世界最大手の石油関連企業であるシェブロン(Chevron)は、産油国ナイジェリアやアンゴラなどに工場を有していたが、多くの従業員がエイズで死亡していった。会社を守るため、従業員へのHIV対策を始めたが、同時にグローバルファンドとパートナーシップを組み、それを地域、国全体へと広げ、7カ国にまで拡大していった。寄付総額は60億ドル。
自らが持つ知見をグローバルファンドが支援するプログラムに活かしてくれているパートナーもいる。
武田薬品は人材育成を支援
コカ・コーラは、世界の隅々にまで製品を届ける物流の知見を活かし、タンザニアでは医薬品のサプライチェーン改善に協力してくれた。
アフリカの大手銀行のエコバンク(Ecobank)は、ナイジェリア、セネガル、南スーダンでの事業の財務管理能力強化でパートナーシップを組んでいる。
世界的な保険会社、ミュンヘン再保険(Minich Re)とのパートナーシップでは、脆弱なコミュニティを対象に生命保険、重病保険、生前給付保険、ユニバーサル・ヘルス・カバレッジ、保健サービスへのアクセスの改善といったソリューションの提供に取り組んでいる。

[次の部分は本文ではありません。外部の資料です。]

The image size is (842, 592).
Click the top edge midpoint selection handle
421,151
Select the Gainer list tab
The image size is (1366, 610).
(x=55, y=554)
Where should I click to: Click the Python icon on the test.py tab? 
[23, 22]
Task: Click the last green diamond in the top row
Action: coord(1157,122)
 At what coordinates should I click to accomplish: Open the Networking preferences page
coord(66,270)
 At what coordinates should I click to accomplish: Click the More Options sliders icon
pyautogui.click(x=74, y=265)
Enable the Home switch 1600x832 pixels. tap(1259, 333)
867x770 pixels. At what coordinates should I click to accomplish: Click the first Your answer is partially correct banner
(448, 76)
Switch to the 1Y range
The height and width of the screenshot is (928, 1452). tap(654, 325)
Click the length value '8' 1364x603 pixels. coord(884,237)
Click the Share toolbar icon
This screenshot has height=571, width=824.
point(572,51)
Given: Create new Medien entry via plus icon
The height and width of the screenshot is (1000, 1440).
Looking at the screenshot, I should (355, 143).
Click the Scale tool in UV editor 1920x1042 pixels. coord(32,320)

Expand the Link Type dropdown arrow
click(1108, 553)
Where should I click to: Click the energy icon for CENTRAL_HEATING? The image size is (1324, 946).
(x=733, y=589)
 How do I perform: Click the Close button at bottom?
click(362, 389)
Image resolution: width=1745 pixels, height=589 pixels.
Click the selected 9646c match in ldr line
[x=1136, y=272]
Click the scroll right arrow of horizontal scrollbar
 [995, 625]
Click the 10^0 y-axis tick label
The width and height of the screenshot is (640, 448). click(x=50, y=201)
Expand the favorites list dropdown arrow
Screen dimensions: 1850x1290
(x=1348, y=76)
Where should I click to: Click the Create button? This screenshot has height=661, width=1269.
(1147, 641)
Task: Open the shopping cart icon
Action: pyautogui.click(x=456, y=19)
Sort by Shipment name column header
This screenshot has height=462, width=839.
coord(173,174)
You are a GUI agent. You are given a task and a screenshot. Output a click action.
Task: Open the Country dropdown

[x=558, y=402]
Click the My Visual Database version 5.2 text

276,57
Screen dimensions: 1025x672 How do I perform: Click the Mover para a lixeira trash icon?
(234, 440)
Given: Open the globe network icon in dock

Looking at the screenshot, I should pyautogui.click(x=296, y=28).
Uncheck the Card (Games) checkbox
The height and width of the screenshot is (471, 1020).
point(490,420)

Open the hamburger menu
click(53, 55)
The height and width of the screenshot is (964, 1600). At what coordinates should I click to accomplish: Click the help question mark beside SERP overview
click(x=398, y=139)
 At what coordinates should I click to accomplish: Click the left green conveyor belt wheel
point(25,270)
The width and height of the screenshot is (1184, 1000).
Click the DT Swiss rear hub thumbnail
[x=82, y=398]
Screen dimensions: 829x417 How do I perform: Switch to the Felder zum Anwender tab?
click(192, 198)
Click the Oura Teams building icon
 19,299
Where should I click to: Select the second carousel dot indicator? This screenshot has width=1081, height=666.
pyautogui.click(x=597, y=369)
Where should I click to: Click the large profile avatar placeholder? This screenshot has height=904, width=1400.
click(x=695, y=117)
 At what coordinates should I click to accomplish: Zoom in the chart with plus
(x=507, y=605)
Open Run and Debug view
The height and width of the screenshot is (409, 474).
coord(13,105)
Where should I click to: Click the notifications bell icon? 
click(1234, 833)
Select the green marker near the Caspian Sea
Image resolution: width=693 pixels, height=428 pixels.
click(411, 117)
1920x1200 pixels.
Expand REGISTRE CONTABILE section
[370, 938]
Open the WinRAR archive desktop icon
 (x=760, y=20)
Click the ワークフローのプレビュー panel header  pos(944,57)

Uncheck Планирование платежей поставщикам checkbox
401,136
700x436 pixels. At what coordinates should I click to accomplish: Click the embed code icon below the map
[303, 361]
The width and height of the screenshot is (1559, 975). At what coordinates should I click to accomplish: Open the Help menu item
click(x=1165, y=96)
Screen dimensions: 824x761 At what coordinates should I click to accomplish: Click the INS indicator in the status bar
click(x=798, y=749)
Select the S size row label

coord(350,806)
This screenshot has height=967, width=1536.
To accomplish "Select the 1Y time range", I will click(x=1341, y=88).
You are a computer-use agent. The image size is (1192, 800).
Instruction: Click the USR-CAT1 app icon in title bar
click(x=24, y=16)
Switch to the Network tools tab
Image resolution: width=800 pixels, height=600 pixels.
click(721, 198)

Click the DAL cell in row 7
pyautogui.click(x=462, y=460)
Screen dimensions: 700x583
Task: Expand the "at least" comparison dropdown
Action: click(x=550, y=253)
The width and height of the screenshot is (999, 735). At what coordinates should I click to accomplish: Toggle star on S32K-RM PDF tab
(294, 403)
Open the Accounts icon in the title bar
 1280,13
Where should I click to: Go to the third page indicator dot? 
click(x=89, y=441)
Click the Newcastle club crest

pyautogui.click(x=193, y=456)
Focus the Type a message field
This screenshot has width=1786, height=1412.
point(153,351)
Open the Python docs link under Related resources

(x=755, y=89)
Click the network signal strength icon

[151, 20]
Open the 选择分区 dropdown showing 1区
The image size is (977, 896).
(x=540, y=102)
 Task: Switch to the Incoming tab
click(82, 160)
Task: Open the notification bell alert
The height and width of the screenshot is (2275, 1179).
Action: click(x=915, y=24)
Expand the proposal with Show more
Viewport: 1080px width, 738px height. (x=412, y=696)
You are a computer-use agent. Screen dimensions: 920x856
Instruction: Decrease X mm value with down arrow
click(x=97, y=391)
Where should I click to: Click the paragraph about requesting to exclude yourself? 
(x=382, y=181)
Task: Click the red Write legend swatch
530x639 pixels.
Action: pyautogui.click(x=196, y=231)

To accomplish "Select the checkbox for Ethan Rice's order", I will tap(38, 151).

エンタープライズアプリケーションソフトウェア大手のSAPとの協力では、事業実施者によるプログラム管理改善のための支援管理用ダッシュボードを6ヵ国で試験的に実施する多国間アプローチを策定した。
ボストン コンサルティング グループ(BCG)、マッキンゼ-&カンパニーなどのコンサルタント会社には、戦略作り、リスク管理、プログラムの質的向上などで、時にプロボノでも協力を得ている。
日本にも、グローバルファンドとの強いパートナーシップで世界的な貢献をしている企業がある。武田薬品である。2010年~2019年の10年間(年間1億円)にわたる協力で、保健医療人材の不足が深刻なアフリカ3カ国で人材育成・強化を支援している。
日本の民間企業には、もっと世界に目を向け、資金的貢献のみならず、製品開発、技術支援などでも大いに貢献して欲しい。
「21世紀型パートナーシップ」にはイノベーションも求められ、実際に推進している。これについては、また別の機会に説明したい。